IRS rules for tax-exempt hospitals

New IRS Rules for Tax-Exempt Hospitals Inadequate, Fuse Brown Says

ATLANTA – Recently issued new Internal Revenue Service (IRS) rules for tax-exempt, typically nonprofit, hospitals designed to help protect patients from health care financial burdens are inadequate and need further legal reform, Georgia State University College of Law Assistant Professor Erin C. Fuse Brown says.

The American Medical Association (AMA) Journal of Ethics published Fuse Brown’s article, “IRS Rules Will Not Stop Unfair Hospital Billing and Collection Practices” in August. The article summarized Fuse Brown’s analysis of the IRS rules issued in December 2014. The rules address the problems of unfair hospital prices and harsh debt collection practices, including assigning the debt to collection agencies, suing patients, seeking foreclosure on patients’ homes or garnishing wages.

Fuse Brown was motivated to write the article after hearing stories of patients who were being subject to very harsh debt collection and billing practices from hospitals. She wanted to address questions of whether these practices were legal and if anything could be done to protect individuals from the financial insecurity caused by their medical bills.

“Everyone has a personal experience with struggling to make sense of their medical bills, keep track of their bills, or dig out from credit damage from medical debts they didn’t even know about,” Fuse Brown said. “These are issues that affect everyone, and they are only getting worse as patients are asked to foot more and more of the cost of their own medical care.”

Fuse Brown examined the financial assistance policies for 140 hospitals across 14 states and was surprised by the variations among them, especially with the new legal standards coming from the IRS for tax-exempt hospitals.

“I expected to see more of a standard industry practice emerging for hospital financial assistance and charity care,” she said. “But the policies are all over the map and patients still have no idea when they go to a hospital what the financial bottom line will be for them.”

Fuse Brown found the rules provide inadequate and unpredictable protection for many patients.
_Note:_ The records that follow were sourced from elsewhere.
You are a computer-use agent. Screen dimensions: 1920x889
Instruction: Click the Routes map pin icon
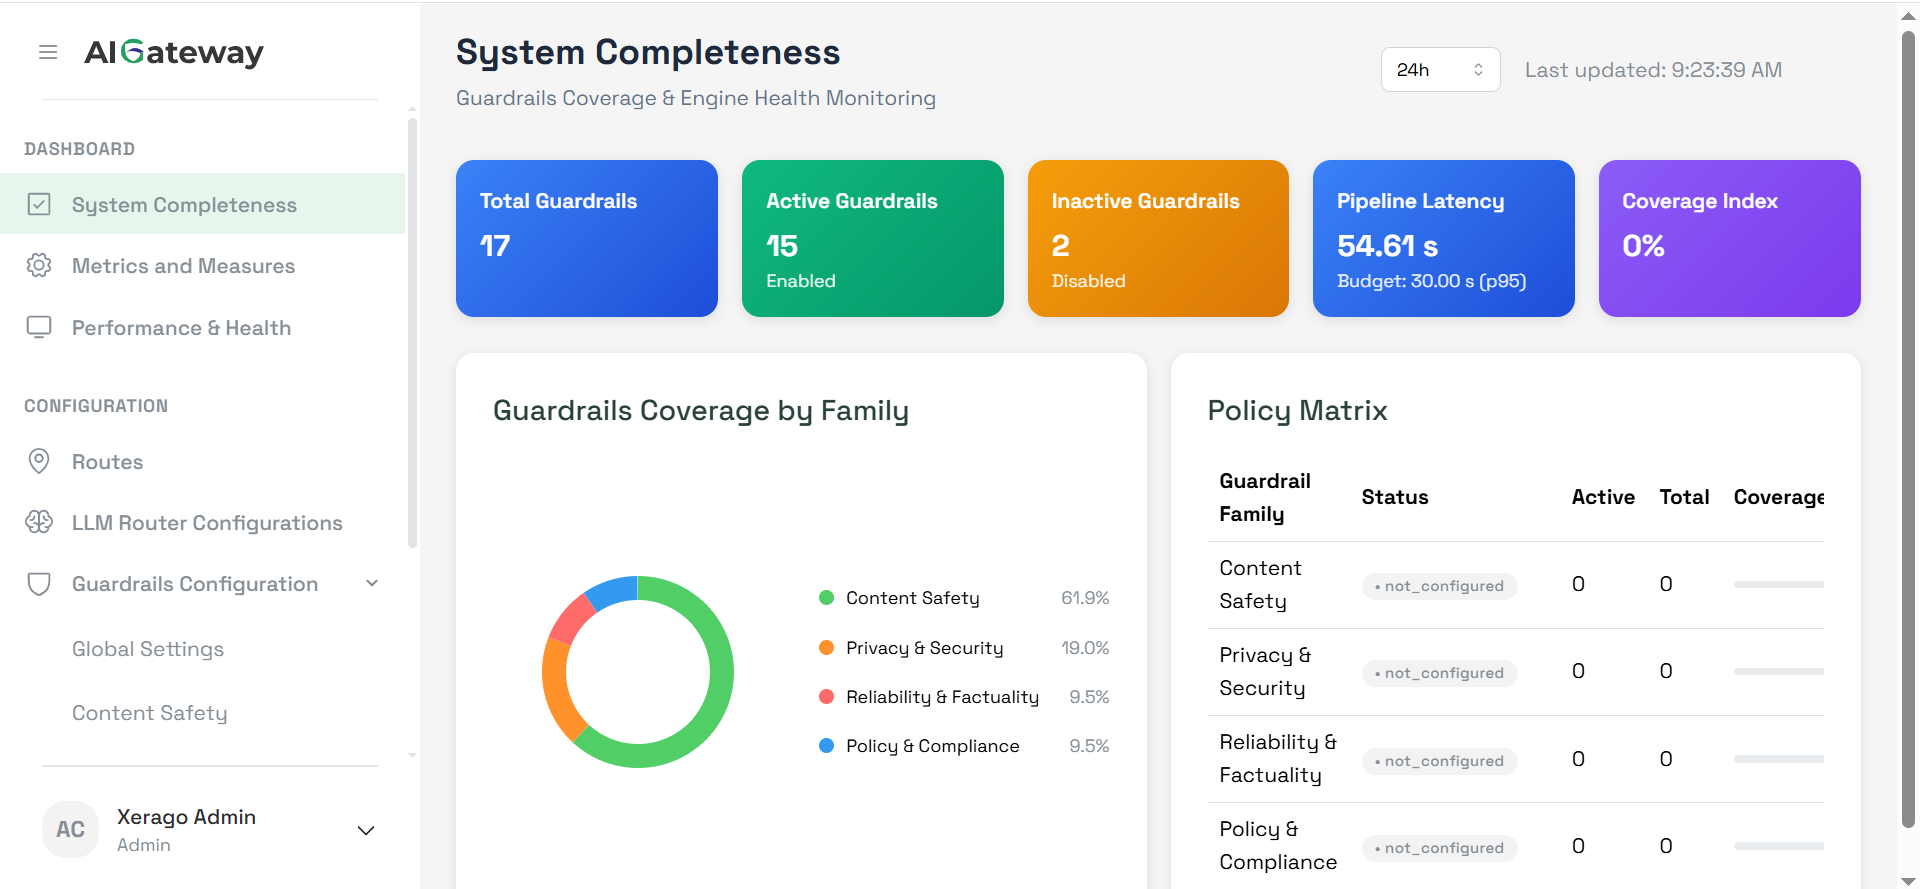click(x=39, y=461)
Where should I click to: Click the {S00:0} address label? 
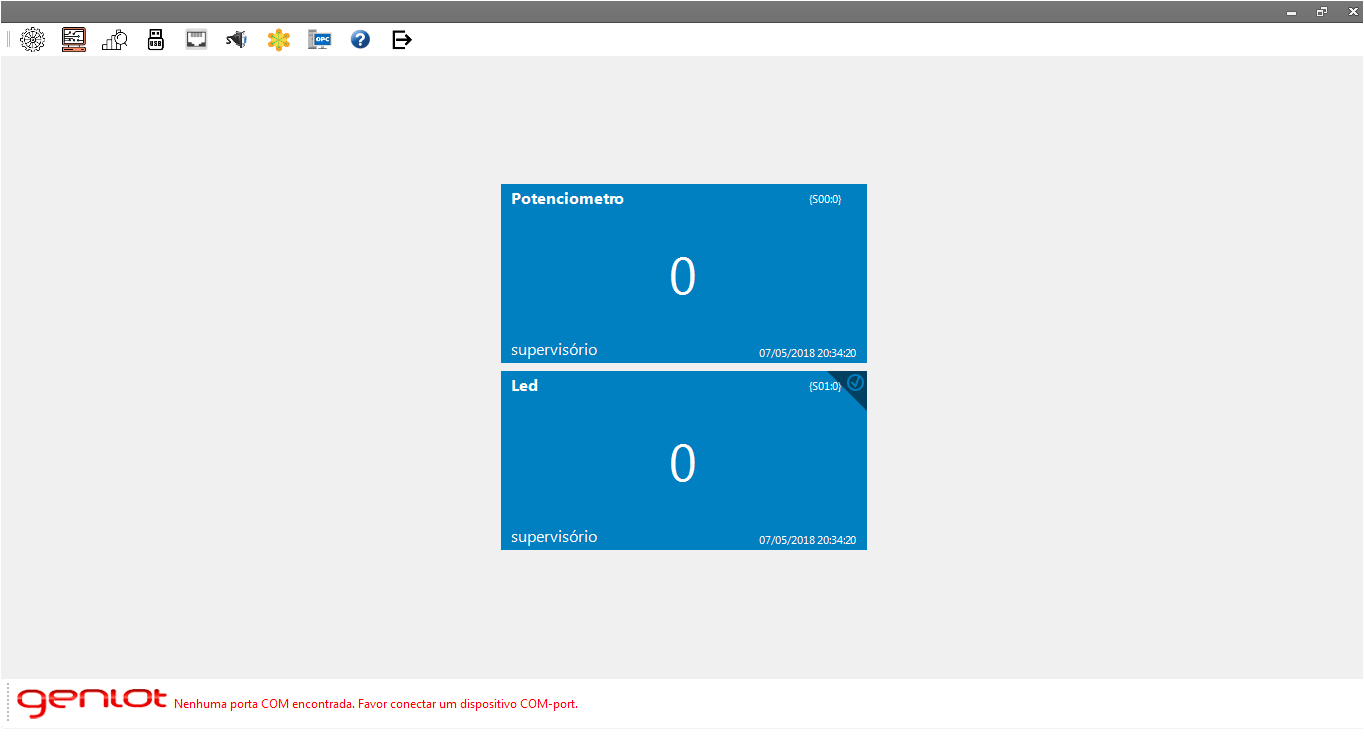pyautogui.click(x=825, y=199)
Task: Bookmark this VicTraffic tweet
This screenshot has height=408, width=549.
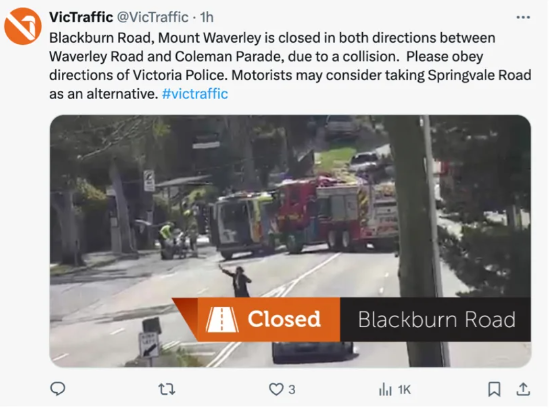Action: tap(494, 389)
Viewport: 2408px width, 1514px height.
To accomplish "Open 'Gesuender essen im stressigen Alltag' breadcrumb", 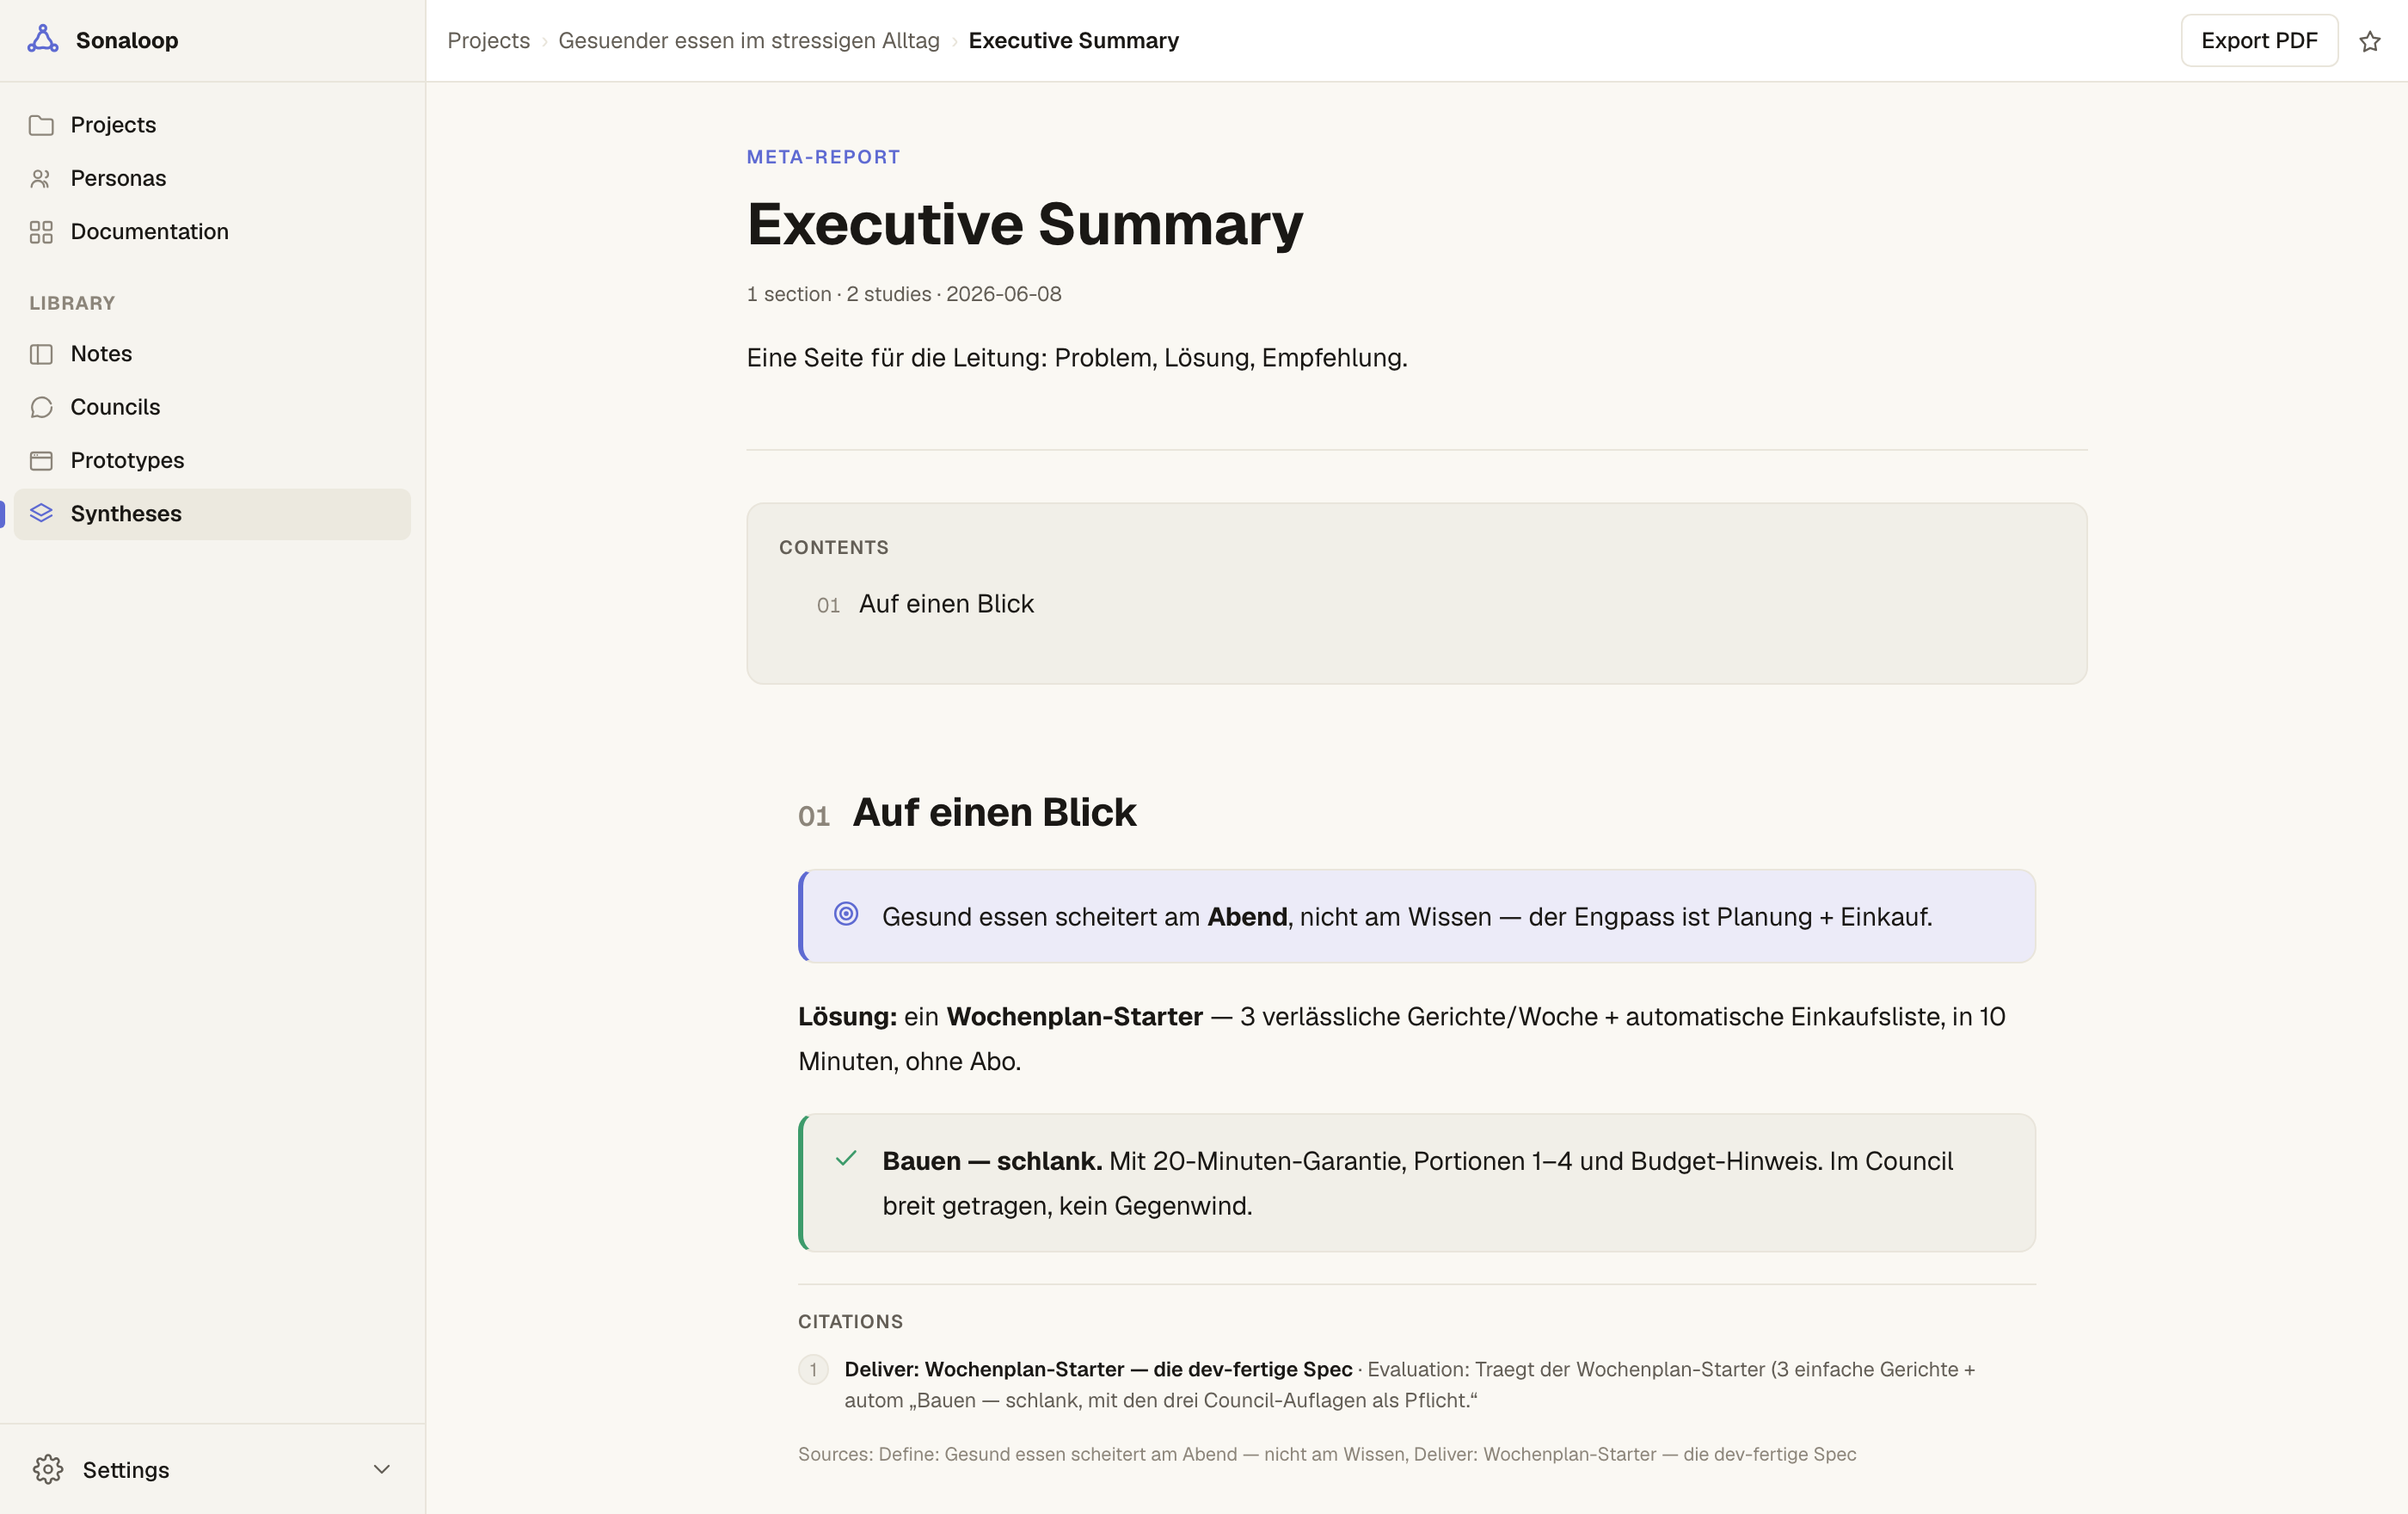I will tap(749, 41).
“First, they do not apply to for-profit or government-run hospitals, which make up more than 40 percent of all hospitals in the United States,” she wrote. “Second, the rules give hospitals complete discretion to determine eligibility for financial assistance, which is the trigger for the rules’ protections. Under the rules, for example, a hospital could adopt a narrow financial assistance policy with very restrictive income requirements, exclude all patients with any form of insurance regardless of out-of-pocket expenses, or make applying for financial assistance so onerous that few are able to complete the process.”

In the article, Fuse Brown outlines a better approach – fair hospital pricing and collection for all.

“Patients ought to be treated fairly by all hospitals, which have a duty to avoid inflicting not only physical harms on their patients but also unjustifiable financial harms. It is time to broaden the protections of fair hospital billing and collection practices to all hospitals and financially vulnerable patients,” she concluded.

Fuse Brown hopes the article highlights that more needs to be done to financially protect patients and prompts action among healthcare providers and health policymakers, a primary audience for the AMA Journal of Ethics.

“As with all my research, I work on issues not for their theoretical value but to affect real-world policy and to help real people,” she said. “I hope that my article highlights that the Affordable Care Act did not finish the job in terms of patient financial protections. More needs to be done, and we have some great models from state laws that can show us the way.”